What if the world financial system, that mighty tower that occasionally creaks in the wind, came tumbling down? It's a frightening thought. And--let's be honest--an idea that's fun to contemplate.
The fun possibilities of calamity long ago occurred to Paul Erdman, the former international banker and author of the best-selling "The Crash of '79," who has now spun a second romance of global mayhem, "The Panic of '89." Erdman's target reader, he says, is the businessman who has spent the day poring over balance sheets and now, collapsed in an airline seat, has just enough energy to pick up a novel. If it's not too demanding.
Erdman knows how to arouse this weary imagination. "Panic of '89" is wildly fantastic, yet a fantasy extrapolated from real economic news that's pretty incredible, too. Latin American leaders, mutinous under their multibillion-dollar debts, scheme with Shiite terrorists, Red Army Factioneers and thin-lipped Swiss bankers to set off a panic that will empty American bank vaults and enrich the long-suffering victims of American economic imperialism.
Their principal adversary is our hero, a 6-foot-4-inch Teutonic James Bond of the Bourse. Paul Mayer, a former director of the International Monetary Fund, is a combination of Paul Volcker and Henry Kissinger, and obviously a man whom Erdman thinks is our reader's ego-ideal.
The man's so smart that the chairman of the Federal Reserve Board and the chief executive of Bank of America each beg him to become their personal advisers. Wouldn't that be some kind of conflict of interest? Evidently not, for Mayer accepts both offers.
The folks at Bank of America, who have probably read quite enough about their institution's recent difficulties, should prepare for another bout of indigestion. In Erdman's yarn, B of A succumbs to a takeover assault in 1987, then confronts a $2-billion write-off that threatens to make it the first falling domino in the collapse of the U.S. financial system.
Bank of America isn't the only California financial company to take its knocks from the author, who now lives in the wine country north of San Francisco. The cantankerous New Englander who is comptroller of the currency, still chafing at the problems of Financial Corp. of America and Crocker Bank, grouses that Californians run their banks and savings and loans "like gambling casinos."

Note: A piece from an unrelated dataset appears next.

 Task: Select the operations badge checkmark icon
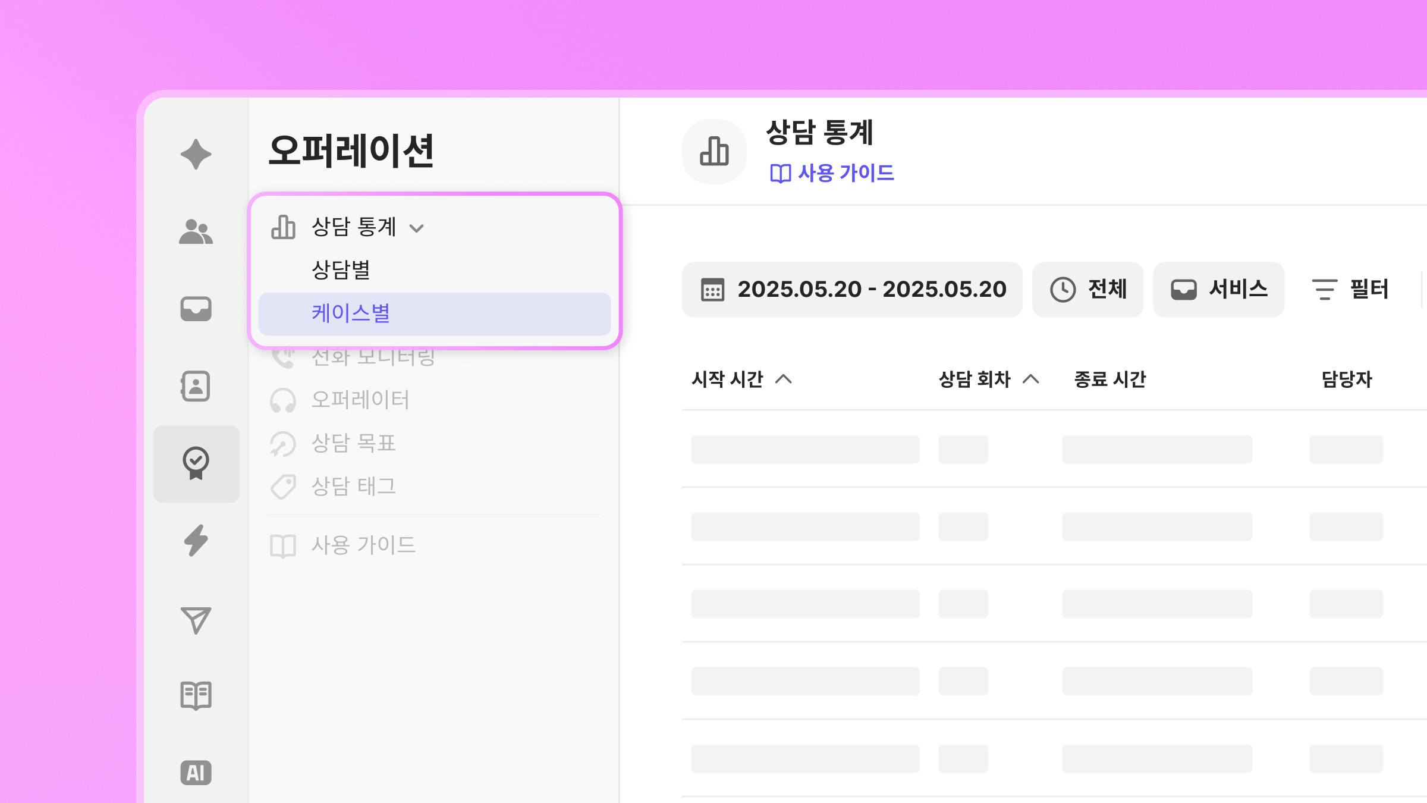coord(196,463)
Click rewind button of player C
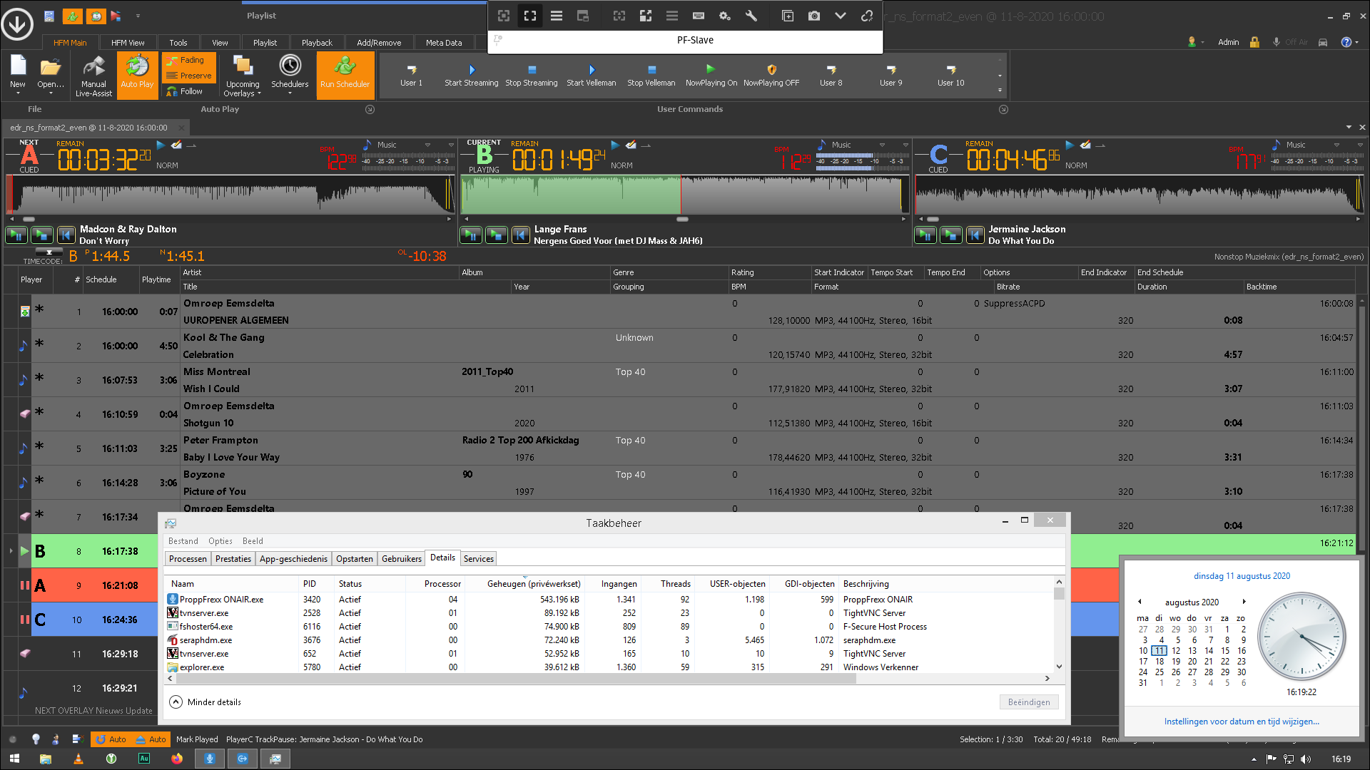Viewport: 1370px width, 770px height. [x=975, y=235]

Erdman was a bit wide of the mark with his last disaster potboiler, the "Crash of '79," in which he predicted fevered inflation would drive steak prices up to $16 a pound. But he knows something about international finance, and the uninitiated will be grateful for his clear explanations of such subjects as the Soviet export trade, banks' off-balance-sheet financing and the way Switzerland's attractions for bank depositors nourish its national economy.
Erdman uses the names of real characters and institutions to add credibility. But this technique has some curious effects. "The Panic of '89" must have gone to press just before the Iran- contras caldron bubbled over, for Ronald Reagan is described as the luckiest President ever, "like a quarterback who had never been sacked in eight years in the NFL."
And Bank of America is stalked by one Karl Boesky, a Great White of Wall Street who has apparently not received any unexpected visits from Securities and Exchange Commission investigators.
Erdman is tough on Latin American dictators, Arabs and California bankers, but he reserves a special opprobrium for the Swiss, who imprisoned him for 10 months after the failure of a bank he founded in that country. The villainous Dr. Ulrich Haber, chairman of the Swiss National Bank, is a man who believes his life's work is keeping the money of the world's rich "safe from the grasp of the rabble."
He's not the only cardboard bad guy. When Viktor Chebrikov, head of the KGB, hears that U.S. markets are crashing, he pulls a bottle of Stolichnaya from his bottom drawer and toasts to his empty office "The decline and fall of the United States!" If this caricature would bring a blush to the cheeks of TV-movie scriptwriters, the book's rise on the best-seller lists suggests the nation's tired businessmen are eating it up.